AIM OF THE EXERCISE ::
Wherever the string "size" turns up in the data, copy the whole line.
::: INPUT DATA :::
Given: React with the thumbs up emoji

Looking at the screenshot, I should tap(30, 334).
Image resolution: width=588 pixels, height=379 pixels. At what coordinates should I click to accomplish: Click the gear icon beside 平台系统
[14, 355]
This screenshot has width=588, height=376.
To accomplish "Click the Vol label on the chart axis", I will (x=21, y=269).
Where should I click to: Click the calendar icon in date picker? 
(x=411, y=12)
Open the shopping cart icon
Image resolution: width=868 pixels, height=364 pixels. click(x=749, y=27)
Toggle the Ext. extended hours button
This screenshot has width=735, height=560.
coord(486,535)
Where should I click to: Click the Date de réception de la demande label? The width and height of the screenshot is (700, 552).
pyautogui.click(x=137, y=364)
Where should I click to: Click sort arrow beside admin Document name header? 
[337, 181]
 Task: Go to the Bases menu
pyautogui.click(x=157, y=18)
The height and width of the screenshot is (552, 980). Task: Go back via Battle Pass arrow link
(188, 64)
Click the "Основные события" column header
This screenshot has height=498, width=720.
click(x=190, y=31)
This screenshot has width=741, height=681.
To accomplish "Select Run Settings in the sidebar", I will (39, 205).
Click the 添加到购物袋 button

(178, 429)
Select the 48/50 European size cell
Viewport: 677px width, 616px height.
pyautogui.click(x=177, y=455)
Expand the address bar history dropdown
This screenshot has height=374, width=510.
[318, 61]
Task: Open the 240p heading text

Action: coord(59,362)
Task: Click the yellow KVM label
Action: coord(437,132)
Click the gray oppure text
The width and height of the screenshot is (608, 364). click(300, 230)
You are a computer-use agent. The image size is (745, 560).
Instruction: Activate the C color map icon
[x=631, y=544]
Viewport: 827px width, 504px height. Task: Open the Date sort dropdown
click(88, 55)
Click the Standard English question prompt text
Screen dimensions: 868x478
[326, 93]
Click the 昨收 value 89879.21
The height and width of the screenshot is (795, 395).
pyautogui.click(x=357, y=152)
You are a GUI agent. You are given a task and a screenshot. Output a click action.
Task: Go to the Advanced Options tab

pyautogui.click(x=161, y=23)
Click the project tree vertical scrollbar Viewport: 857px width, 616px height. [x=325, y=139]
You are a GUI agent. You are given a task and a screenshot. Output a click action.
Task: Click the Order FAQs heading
:::
SOLUTION FOR THIS PROBLEM ::
Select the 48/50 European size cell
You are a computer-use agent. The image size is (745, 560).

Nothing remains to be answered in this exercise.